Task requirements -
Repeat, word for word, every line of the listing below from the one containing "The height and width of the screenshot is (729, 1261)." down to the one containing "Switch to the 公告信息", including both of those lines.

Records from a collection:
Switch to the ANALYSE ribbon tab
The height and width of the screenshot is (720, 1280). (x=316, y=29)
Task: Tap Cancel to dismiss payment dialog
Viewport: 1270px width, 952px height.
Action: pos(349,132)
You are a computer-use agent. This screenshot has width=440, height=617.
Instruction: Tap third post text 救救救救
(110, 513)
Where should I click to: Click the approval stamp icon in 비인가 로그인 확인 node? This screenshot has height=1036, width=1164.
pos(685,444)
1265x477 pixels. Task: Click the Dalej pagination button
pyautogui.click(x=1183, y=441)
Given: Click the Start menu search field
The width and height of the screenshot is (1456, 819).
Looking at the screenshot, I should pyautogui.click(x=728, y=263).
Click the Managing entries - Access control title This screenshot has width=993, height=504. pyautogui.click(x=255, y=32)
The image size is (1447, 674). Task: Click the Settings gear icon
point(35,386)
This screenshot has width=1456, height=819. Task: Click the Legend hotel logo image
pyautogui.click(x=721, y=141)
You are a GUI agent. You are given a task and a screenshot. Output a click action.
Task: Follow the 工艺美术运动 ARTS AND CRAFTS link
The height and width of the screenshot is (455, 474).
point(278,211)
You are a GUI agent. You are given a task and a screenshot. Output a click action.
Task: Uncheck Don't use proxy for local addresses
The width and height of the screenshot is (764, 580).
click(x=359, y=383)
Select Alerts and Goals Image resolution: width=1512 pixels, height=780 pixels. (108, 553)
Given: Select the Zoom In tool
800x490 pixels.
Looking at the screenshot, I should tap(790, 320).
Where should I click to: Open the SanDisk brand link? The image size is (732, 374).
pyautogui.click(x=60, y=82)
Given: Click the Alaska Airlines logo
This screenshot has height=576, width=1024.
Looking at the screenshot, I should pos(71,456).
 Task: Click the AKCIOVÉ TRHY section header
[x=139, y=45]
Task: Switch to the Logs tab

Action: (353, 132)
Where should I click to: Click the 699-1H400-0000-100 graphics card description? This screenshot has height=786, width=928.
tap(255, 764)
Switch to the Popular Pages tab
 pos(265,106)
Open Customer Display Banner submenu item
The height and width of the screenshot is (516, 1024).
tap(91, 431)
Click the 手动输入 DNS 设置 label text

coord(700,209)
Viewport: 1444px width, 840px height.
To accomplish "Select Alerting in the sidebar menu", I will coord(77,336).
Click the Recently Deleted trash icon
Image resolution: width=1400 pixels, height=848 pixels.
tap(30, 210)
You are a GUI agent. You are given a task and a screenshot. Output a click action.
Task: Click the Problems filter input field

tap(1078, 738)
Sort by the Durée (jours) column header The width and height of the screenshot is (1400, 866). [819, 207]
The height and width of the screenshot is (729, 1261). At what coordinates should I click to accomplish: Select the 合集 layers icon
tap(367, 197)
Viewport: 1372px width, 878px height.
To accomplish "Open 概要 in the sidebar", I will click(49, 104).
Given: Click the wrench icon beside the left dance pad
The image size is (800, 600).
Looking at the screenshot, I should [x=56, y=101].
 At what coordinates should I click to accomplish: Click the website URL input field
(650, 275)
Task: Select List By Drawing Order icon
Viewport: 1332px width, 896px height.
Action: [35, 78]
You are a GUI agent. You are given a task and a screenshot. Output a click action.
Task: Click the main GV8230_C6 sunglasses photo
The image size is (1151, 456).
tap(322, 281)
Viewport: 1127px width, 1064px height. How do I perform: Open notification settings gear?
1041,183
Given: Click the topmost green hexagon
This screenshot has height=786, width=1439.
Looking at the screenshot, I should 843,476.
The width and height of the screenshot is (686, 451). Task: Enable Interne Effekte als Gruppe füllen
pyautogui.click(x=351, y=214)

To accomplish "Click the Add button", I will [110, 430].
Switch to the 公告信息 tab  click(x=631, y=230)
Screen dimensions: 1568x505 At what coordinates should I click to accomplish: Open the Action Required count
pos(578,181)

Final answer -
The height and width of the screenshot is (729, 1261). At what coordinates should I click to accomplish: Select the 合集 layers icon
tap(367, 197)
Viewport: 1372px width, 878px height.
To accomplish "Open 概要 in the sidebar", I will click(49, 104).
Given: Click the wrench icon beside the left dance pad
The image size is (800, 600).
Looking at the screenshot, I should [x=56, y=101].
 At what coordinates should I click to accomplish: Click the website URL input field
(650, 275)
Task: Select List By Drawing Order icon
Viewport: 1332px width, 896px height.
Action: [35, 78]
You are a GUI agent. You are given a task and a screenshot. Output a click action.
Task: Click the main GV8230_C6 sunglasses photo
The image size is (1151, 456).
tap(322, 281)
Viewport: 1127px width, 1064px height. How do I perform: Open notification settings gear?
1041,183
Given: Click the topmost green hexagon
This screenshot has height=786, width=1439.
Looking at the screenshot, I should 843,476.
The width and height of the screenshot is (686, 451). Task: Enable Interne Effekte als Gruppe füllen
pyautogui.click(x=351, y=214)

To accomplish "Click the Add button", I will [110, 430].
Switch to the 公告信息 tab  click(x=631, y=230)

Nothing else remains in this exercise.